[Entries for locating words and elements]
────
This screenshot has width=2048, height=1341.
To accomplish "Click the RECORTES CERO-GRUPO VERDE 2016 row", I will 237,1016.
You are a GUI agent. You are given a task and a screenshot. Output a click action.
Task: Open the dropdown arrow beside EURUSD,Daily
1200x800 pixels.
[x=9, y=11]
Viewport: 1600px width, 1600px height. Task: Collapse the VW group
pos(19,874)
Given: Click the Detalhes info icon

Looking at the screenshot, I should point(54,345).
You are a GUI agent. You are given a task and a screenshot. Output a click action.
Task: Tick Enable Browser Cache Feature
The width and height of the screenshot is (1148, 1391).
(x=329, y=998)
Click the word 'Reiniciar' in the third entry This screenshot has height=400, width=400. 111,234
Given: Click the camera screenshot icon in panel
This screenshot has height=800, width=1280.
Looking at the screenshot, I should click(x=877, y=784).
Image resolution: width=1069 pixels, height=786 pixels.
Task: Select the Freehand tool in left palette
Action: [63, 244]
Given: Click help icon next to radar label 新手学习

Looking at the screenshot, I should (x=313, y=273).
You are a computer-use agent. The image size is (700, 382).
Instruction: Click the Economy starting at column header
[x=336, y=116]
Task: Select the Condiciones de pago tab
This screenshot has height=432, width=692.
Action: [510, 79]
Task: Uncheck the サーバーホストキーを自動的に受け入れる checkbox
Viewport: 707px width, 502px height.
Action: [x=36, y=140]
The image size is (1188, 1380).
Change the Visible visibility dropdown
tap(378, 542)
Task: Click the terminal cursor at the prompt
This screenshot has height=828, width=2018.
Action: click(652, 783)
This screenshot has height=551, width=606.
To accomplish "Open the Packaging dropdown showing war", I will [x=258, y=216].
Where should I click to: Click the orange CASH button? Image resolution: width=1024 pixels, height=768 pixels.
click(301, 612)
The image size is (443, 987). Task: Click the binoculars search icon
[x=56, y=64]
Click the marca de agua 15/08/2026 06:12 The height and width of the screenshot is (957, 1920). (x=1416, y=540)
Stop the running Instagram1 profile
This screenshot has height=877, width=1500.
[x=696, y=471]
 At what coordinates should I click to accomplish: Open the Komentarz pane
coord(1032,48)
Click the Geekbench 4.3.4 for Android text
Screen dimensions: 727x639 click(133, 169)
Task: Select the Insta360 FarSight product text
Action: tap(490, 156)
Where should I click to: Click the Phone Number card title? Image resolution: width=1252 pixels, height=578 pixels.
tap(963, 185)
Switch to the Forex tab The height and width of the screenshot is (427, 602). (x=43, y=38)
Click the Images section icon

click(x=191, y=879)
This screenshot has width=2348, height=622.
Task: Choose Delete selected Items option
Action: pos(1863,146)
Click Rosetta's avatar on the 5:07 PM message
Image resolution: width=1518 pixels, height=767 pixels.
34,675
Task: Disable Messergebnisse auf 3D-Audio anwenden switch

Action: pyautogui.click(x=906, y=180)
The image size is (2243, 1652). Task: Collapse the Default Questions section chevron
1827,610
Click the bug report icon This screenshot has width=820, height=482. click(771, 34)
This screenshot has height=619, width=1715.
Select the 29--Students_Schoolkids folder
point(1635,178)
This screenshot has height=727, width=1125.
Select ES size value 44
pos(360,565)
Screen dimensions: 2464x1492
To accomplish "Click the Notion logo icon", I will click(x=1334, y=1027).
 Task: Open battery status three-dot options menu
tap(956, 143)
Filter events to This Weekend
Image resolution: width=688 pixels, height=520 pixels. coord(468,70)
────
Duplicate the material above line for line, without changing anything.

This screenshot has width=2048, height=1341.
To accomplish "Click the RECORTES CERO-GRUPO VERDE 2016 row", I will 237,1016.
You are a GUI agent. You are given a task and a screenshot. Output a click action.
Task: Open the dropdown arrow beside EURUSD,Daily
1200x800 pixels.
[x=9, y=11]
Viewport: 1600px width, 1600px height. Task: Collapse the VW group
pos(19,874)
Given: Click the Detalhes info icon

Looking at the screenshot, I should point(54,345).
You are a GUI agent. You are given a task and a screenshot. Output a click action.
Task: Tick Enable Browser Cache Feature
The width and height of the screenshot is (1148, 1391).
(x=329, y=998)
Click the word 'Reiniciar' in the third entry This screenshot has height=400, width=400. 111,234
Given: Click the camera screenshot icon in panel
This screenshot has height=800, width=1280.
Looking at the screenshot, I should click(x=877, y=784).
Image resolution: width=1069 pixels, height=786 pixels.
Task: Select the Freehand tool in left palette
Action: [63, 244]
Given: Click help icon next to radar label 新手学习

Looking at the screenshot, I should (x=313, y=273).
You are a computer-use agent. The image size is (700, 382).
Instruction: Click the Economy starting at column header
[x=336, y=116]
Task: Select the Condiciones de pago tab
This screenshot has height=432, width=692.
Action: [510, 79]
Task: Uncheck the サーバーホストキーを自動的に受け入れる checkbox
Viewport: 707px width, 502px height.
Action: [x=36, y=140]
The image size is (1188, 1380).
Change the Visible visibility dropdown
tap(378, 542)
Task: Click the terminal cursor at the prompt
This screenshot has height=828, width=2018.
Action: click(652, 783)
This screenshot has height=551, width=606.
To accomplish "Open the Packaging dropdown showing war", I will [x=258, y=216].
Where should I click to: Click the orange CASH button? Image resolution: width=1024 pixels, height=768 pixels.
click(301, 612)
The image size is (443, 987). Task: Click the binoculars search icon
[x=56, y=64]
Click the marca de agua 15/08/2026 06:12 The height and width of the screenshot is (957, 1920). (x=1416, y=540)
Stop the running Instagram1 profile
This screenshot has height=877, width=1500.
[x=696, y=471]
 At what coordinates should I click to accomplish: Open the Komentarz pane
coord(1032,48)
Click the Geekbench 4.3.4 for Android text
Screen dimensions: 727x639 click(133, 169)
Task: Select the Insta360 FarSight product text
Action: tap(490, 156)
Where should I click to: Click the Phone Number card title? Image resolution: width=1252 pixels, height=578 pixels.
tap(963, 185)
Switch to the Forex tab The height and width of the screenshot is (427, 602). (x=43, y=38)
Click the Images section icon

click(x=191, y=879)
This screenshot has width=2348, height=622.
Task: Choose Delete selected Items option
Action: pos(1863,146)
Click Rosetta's avatar on the 5:07 PM message
Image resolution: width=1518 pixels, height=767 pixels.
34,675
Task: Disable Messergebnisse auf 3D-Audio anwenden switch

Action: pyautogui.click(x=906, y=180)
The image size is (2243, 1652). Task: Collapse the Default Questions section chevron
1827,610
Click the bug report icon This screenshot has width=820, height=482. click(771, 34)
This screenshot has height=619, width=1715.
Select the 29--Students_Schoolkids folder
point(1635,178)
This screenshot has height=727, width=1125.
Select ES size value 44
pos(360,565)
Screen dimensions: 2464x1492
To accomplish "Click the Notion logo icon", I will click(x=1334, y=1027).
 Task: Open battery status three-dot options menu
tap(956, 143)
Filter events to This Weekend
Image resolution: width=688 pixels, height=520 pixels. coord(468,70)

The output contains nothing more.